Beyond the issue of demonstrating that the Jews benefited from the Revolution lies the more important question of their role in implementing it. Having achieved power and elite status, did their traditional hostility to the leaders of the old regime, and to the peasantry, contribute to the peculiarly ghastly character of the early Soviet era?

On this question, Slezkine’s contribution is decisive.

Despite the important role of Jews among the Bolsheviks, most Jews were not Bolsheviks before the Revolution. However, Jews were prominent among the Bolsheviks, and once the Revolution was underway, the vast majority of Russian Jews became sympathizers and active participants.

Jews were particularly visible in the cities and as leaders in the army and in the revolutionary councils and committees. For example, there were 23 Jews among 62 Bolsheviks in the All-Russian Central Executive Committee elected at the Second Congress of Soviets in October, 1917. Jews were leaders of the movement and to a great extent they were its public face.

Their presence was particularly notable at the top levels of the Cheka and OGPU (two successive acronyms for the secret police). Here Slezkine provides statistics on Jewish overrepresentation in these organizations, especially in supervisory roles, and quotes historian Leonard Shapiro’s comment that “anyone who had the misfortune to fall into the hands of the Cheka stood a very good chance of finding himself confronted with and possibly shot by a Jewish investigator.”

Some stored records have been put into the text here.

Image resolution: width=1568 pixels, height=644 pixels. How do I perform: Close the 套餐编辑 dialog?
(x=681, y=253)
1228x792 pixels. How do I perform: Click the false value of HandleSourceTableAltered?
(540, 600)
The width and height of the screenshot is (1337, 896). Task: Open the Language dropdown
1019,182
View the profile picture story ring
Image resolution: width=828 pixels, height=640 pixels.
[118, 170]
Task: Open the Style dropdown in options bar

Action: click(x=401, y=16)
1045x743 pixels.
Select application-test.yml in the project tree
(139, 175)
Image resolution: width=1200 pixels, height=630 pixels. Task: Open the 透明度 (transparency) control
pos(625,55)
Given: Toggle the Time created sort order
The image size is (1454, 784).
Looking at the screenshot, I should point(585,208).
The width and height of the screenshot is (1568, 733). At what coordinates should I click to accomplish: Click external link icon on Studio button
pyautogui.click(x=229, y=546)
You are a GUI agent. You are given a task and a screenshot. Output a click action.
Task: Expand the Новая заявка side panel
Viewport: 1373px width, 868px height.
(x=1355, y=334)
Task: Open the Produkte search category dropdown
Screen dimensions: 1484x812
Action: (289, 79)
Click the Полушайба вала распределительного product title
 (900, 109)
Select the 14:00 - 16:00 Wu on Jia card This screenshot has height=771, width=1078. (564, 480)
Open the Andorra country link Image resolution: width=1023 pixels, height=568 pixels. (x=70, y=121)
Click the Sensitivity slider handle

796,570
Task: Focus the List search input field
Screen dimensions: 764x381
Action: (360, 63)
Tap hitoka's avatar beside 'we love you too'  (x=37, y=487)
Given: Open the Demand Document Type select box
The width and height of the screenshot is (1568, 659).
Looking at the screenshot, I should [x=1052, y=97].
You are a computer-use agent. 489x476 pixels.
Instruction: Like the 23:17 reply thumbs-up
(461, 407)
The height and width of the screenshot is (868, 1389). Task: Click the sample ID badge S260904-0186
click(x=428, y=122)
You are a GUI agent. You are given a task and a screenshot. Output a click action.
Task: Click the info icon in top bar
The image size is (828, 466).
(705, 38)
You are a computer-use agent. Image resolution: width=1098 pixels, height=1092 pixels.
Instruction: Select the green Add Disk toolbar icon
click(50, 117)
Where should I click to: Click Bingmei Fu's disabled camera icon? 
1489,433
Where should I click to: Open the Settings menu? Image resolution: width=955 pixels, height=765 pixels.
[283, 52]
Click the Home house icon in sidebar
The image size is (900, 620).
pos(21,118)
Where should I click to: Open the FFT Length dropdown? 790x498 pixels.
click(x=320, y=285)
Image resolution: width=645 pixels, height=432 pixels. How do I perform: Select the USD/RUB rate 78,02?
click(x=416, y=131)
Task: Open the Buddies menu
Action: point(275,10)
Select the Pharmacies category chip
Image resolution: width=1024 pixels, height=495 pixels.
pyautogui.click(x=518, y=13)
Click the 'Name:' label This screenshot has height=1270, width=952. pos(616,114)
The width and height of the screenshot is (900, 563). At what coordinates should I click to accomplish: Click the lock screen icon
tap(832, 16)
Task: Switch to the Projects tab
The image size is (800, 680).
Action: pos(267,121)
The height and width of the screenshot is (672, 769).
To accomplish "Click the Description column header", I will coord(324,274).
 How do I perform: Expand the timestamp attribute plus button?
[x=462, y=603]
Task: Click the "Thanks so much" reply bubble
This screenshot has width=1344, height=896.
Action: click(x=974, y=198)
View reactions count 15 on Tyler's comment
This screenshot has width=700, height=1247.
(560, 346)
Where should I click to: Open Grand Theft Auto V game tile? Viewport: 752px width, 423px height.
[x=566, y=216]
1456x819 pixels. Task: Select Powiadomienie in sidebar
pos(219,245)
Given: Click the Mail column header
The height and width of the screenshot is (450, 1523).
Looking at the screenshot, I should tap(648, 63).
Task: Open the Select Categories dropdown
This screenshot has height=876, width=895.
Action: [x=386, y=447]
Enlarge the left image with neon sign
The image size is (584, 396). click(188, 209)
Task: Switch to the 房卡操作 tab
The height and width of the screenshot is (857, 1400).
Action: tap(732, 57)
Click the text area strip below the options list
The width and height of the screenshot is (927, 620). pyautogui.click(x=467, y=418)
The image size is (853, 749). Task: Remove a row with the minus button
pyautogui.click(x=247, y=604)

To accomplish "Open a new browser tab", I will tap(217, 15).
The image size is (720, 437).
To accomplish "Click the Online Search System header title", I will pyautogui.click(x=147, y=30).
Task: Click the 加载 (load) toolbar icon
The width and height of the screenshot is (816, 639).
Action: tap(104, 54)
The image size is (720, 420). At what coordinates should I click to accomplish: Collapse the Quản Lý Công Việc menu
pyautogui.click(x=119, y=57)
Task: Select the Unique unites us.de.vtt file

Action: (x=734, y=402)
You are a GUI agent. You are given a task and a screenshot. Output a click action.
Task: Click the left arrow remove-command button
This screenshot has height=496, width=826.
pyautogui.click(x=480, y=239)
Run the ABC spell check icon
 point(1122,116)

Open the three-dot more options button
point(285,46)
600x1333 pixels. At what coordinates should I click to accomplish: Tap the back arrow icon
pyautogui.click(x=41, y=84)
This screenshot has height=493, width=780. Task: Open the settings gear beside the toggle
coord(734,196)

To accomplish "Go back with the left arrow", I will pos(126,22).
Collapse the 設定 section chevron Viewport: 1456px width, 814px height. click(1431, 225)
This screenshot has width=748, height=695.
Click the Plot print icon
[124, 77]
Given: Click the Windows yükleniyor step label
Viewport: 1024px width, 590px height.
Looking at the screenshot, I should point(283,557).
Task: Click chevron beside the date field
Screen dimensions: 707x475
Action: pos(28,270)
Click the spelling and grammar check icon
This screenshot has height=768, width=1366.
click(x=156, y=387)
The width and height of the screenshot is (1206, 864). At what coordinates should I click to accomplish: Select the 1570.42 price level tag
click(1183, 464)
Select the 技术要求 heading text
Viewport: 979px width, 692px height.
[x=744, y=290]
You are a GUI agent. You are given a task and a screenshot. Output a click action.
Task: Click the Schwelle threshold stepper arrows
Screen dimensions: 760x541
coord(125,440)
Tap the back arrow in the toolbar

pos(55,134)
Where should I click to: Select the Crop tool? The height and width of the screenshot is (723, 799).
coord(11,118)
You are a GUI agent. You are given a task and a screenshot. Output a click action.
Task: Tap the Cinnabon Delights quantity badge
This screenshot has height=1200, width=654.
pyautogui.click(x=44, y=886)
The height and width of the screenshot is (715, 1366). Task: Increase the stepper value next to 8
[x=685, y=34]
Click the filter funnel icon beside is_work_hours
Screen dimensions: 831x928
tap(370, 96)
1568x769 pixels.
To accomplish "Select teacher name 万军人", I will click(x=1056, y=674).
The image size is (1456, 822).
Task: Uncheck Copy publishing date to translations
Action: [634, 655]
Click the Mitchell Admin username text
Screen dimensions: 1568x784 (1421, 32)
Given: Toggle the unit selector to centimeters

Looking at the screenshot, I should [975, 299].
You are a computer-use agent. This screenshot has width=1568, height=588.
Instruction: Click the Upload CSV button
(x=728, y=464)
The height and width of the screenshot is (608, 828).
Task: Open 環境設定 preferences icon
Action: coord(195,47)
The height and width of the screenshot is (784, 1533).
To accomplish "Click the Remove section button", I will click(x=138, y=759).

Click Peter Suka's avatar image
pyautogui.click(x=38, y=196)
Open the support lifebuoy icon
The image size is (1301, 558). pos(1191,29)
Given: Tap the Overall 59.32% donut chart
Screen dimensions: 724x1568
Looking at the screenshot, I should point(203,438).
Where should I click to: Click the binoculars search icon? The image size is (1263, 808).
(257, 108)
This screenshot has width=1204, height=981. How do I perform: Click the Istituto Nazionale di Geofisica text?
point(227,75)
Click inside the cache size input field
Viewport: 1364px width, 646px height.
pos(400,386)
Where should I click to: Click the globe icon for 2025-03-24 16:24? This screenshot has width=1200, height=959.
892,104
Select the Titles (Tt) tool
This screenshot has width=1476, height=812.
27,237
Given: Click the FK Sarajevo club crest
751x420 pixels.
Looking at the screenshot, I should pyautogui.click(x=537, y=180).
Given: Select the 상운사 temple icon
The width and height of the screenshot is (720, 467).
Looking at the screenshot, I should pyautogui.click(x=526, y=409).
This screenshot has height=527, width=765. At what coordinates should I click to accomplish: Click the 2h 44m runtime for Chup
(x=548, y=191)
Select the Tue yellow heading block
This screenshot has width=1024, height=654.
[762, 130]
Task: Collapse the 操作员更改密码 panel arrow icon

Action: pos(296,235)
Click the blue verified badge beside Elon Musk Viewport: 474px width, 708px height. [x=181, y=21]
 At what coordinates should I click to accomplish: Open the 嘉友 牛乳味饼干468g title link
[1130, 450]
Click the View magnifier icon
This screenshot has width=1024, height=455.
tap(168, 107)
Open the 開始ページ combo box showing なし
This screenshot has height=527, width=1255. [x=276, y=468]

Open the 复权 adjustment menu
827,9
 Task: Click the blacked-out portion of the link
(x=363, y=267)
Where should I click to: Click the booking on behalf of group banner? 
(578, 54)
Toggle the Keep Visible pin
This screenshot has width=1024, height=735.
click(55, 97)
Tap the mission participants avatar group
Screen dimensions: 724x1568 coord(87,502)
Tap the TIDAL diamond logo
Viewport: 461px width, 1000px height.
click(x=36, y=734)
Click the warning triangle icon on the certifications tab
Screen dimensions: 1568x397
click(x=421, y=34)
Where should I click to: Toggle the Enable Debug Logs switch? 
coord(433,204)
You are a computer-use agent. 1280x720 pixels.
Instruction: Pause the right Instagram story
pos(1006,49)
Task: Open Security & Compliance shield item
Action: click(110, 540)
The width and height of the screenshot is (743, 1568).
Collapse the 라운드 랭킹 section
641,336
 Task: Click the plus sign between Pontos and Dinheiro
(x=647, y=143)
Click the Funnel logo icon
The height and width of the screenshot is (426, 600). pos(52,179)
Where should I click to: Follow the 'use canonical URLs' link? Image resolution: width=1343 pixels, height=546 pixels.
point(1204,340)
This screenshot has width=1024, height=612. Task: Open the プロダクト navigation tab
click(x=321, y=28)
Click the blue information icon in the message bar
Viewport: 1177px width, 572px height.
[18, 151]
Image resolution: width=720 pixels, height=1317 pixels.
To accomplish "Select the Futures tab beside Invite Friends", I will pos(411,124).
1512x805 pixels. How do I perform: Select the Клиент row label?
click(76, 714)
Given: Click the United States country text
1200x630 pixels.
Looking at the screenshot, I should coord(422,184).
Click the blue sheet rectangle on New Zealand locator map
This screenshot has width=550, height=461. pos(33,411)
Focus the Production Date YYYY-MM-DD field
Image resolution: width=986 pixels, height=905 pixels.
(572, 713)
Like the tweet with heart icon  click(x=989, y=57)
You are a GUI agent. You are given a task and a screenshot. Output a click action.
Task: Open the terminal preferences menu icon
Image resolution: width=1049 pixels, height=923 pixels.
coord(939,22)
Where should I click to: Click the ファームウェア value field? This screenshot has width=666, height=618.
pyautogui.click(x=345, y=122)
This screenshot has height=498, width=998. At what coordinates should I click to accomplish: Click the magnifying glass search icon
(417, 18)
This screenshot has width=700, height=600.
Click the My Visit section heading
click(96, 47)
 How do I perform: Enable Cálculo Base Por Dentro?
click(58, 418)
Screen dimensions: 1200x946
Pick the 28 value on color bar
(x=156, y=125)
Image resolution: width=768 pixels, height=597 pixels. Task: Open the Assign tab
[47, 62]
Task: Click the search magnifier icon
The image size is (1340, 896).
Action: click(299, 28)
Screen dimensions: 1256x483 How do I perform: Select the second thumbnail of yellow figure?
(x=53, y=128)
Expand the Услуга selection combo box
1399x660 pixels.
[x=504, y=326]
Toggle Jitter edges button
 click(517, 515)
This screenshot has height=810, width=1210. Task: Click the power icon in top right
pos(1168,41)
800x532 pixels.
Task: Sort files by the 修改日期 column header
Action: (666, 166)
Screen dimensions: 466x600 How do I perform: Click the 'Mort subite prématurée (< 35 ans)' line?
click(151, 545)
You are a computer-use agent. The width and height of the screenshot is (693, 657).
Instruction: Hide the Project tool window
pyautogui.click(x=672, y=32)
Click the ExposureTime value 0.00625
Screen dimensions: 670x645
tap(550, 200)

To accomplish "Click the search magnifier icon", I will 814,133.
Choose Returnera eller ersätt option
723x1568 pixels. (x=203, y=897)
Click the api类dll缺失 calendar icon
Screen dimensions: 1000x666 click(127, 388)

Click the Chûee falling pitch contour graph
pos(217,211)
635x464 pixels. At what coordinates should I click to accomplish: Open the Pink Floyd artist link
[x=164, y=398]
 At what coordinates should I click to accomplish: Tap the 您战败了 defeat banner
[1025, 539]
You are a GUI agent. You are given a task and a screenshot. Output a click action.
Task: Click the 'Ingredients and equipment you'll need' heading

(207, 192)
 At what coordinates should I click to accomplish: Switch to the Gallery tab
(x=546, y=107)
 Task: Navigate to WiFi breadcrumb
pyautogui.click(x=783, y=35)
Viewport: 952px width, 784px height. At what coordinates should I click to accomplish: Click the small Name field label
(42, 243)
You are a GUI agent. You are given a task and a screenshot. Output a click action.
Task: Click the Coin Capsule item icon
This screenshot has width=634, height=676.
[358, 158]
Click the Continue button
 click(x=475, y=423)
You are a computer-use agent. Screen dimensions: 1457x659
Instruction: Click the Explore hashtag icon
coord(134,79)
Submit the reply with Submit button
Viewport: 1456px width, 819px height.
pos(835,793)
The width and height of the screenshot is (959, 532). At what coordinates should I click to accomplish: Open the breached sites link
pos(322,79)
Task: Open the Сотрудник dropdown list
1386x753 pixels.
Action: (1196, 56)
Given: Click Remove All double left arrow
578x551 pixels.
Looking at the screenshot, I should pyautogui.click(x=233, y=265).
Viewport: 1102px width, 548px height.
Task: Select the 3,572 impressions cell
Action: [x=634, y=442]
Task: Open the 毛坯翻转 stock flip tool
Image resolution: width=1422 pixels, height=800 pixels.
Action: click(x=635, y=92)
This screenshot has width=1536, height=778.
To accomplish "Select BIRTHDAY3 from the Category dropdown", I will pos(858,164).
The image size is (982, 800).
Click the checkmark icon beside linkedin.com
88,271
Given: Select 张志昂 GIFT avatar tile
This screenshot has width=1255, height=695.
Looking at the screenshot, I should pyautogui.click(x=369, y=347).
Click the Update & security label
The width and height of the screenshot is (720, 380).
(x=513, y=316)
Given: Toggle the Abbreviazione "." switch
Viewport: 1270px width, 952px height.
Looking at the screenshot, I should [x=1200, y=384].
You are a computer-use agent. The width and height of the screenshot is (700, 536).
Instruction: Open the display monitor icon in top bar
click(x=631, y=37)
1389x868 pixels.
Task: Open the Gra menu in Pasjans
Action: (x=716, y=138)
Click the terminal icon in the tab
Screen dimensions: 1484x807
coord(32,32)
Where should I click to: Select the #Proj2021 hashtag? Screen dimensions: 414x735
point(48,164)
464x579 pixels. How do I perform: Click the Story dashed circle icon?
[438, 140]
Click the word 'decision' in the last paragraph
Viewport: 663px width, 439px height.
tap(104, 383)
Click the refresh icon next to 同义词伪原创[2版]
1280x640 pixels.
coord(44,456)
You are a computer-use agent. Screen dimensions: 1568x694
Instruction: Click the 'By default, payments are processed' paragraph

During the 1930s, Slezkine reports, the secret police, now known as the NKVD, “was one of the most Jewish of all Soviet institutions”, with 42 of the 111 top officials being Jewish. At this time 12 of the 20 NKVD directorates were headed by ethnic Jews, including those in charge of State Security, Police, Labor Camps, and Resettlement (deportation).

The Gulag was headed by ethnic Jews from its beginning in 1930 until the end of 1938, a period that encompasses the worst excesses of the Great Terror.

They were, in Slezkine’s remarkable phrase, “Stalin’s willing executioners”.

Slezkine appears to take a certain pride in the drama of the role of the Jews in Russia during these years. Thus he says they were

“among the most exuberant crusaders against ‘bourgeois’ habits during the Great Transformation; the most disciplined advocates of socialist realism during the ‘Great Retreat’ (from revolutionary internationalism); and the most passionate prophets of faith, hope, and combat during the Great Patriotic War against the Nazis”.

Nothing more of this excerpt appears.